Il est facile d'établir une telle corrélation en consultant les récentes statistiques du flamboyant attaquant russe, qui a été tenu à l'écart de la feuille de pointage lors des six matches présentés depuis la reprise des activités dans la LNH après la pause olympique, une série de rencontre où les siens ont une piètre fiche de 1-4-1.
Avant d'aller s'étendre sur une plage, Kovalev était pourtant « en feu » avec trois buts et quatre passes lors des quatre dernières rencontres avant le congé de deux semaines.
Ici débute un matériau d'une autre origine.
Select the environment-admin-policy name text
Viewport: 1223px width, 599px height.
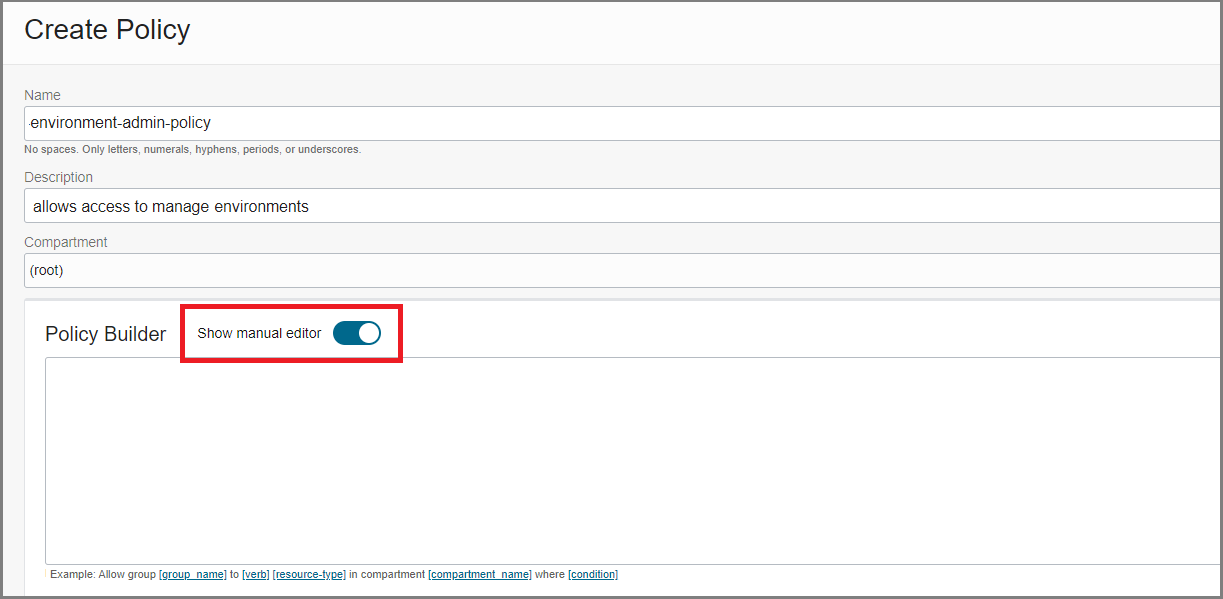coord(120,122)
Il avait aussi amassé trois buts et huit passes pendant la série de 11 victoires d'affilée d'Ottawa, à la fin janvier et au début février.
Son entraîneur Cory Clouston refuse cependant de voir une relation de cause à effet entre cette léthargie de Kovalev et les ratées de son club.
« Il n'est pas différent du reste de l'équipe, nous avons beaucoup de misère à compter des buts. Ce n'est pas l'affaire d'un seul gars qui en arrache. C'est toujours la même chose, on gagne et on perd en équipe. On pourrait pointer du doigt 10-12 autres gars sur qui on compte pour créer au moins un peu d'attaque, notre offensive est une affaire de comité. Mais dans son cas spécifique, il doit lancer plus souvent au filet et utiliser sa créativité », analysait Clouston hier à son retour à la Place Banque Scotia après un voyage peu fructueux (une victoire, deux défaites) dans l'Ouest canadien.
Pas le seul
Il est vrai que Kovalev n'est pas le seul Sénateur à se chercher depuis deux semaines. Lors de leurs cinq défaites (une en prolongation contre les visiteurs de ce soir, les Maple Leafs), ils n'ont compté que quatre buts. Daniel Alfredsson n'a pas compté (il a cependant six passes), Mike Fisher et Jason Spezza n'ont qu'un but chacun, notamment.
« Je pense qu'on essaie tous de trop en faire, estime Kovalev. Nous devons simplifier notre jeu et, plus important que tout, nous devons croire en ce qu'on fait. On n'a pas de confiance avec la rondelle, on la lance un peu partout sans regarder au lieu de se faire des passes. J'imagine que c'est un peu causé par l'inactivité des Jeux olympiques, on a perdu notre confiance en ne jouant pas pendant un certain temps. Et c'est un sport collectif où tout le monde doit bien jouer ensemble, ce serait plus facile de retrouver notre jeu dans un sport individuel. »
À son entraîneur qui dit qu'il doit lancer plus souvent, lui qui n'a que 10 tirs lors des six dernières rencontres, Kovalev réplique qu'il ne pense pas avoir nécessairement besoin de changer sa façon de faire : « Présentement, c'est difficile de créer de l'attaque parce qu'on passe aussi beaucoup de temps dans notre zone à courir après la rondelle, ce qui est bien plus épuisant que de jouer en offensive avec celle-ci. Avant les Olympiques, nous avions un bien meilleur jeu de transition, on mettait de la pression sur l'adversaire... Ensuite, lancer de partout ne donne rien, ce que ça prend, ce sont des tirs de haute qualité pour arriver à marquer. Lancer de la ligne bleue ou de la rouge, c'est donner la rondelle à l'adversaire », estime-t-il.
Avec Regin et Shannon
Lors de l'entraînement d'hier, Kovalev a retrouvé des compagnons de trio qui ont eux aussi été blanchis depuis le retour au travail, le centre Peter Regin et l'ailier gauche Ryan Shannon. Il avait cependant connu un certain succès à leurs côtés plus tôt cette saison.
« J'espère que nous allons demeurer avec les mêmes trios pour les (13) matches qu'il nous reste, ce n'est pas facile quand il faut se promener de trio en trio, espère le Russe qui a eu 37 ans le 24 février dernier, pendant la pause olympique. Il faut y aller avec ce qui fonctionne et ce qui a marché par le passé. Il faut qu'on retrouve nos moyens bientôt, je sais qu'il ne reste pas des tonnes de parties et que nous avons un certain coussin, mais c'est toujours mieux d'assurer sa place en séries rapidement, au lieu de se battre jusqu'aux derniers matches de la saison pour se tailler une place, comme je l'ai vécu lors des trois dernières années (à Montréal). »
Kovalev a la mémoire un peu courte : il a oublié qu'avec le Canadien en 2007-2008, il n'avait pas vécu ce stress puisque Montréal avait présenté le meilleur dossier de l'association de l'Est. Le Tricolore avait cependant été éliminé au dernier jour de la saison l'année précédente, puis il s'est qualifié in extremis au huitième rang l'an dernier.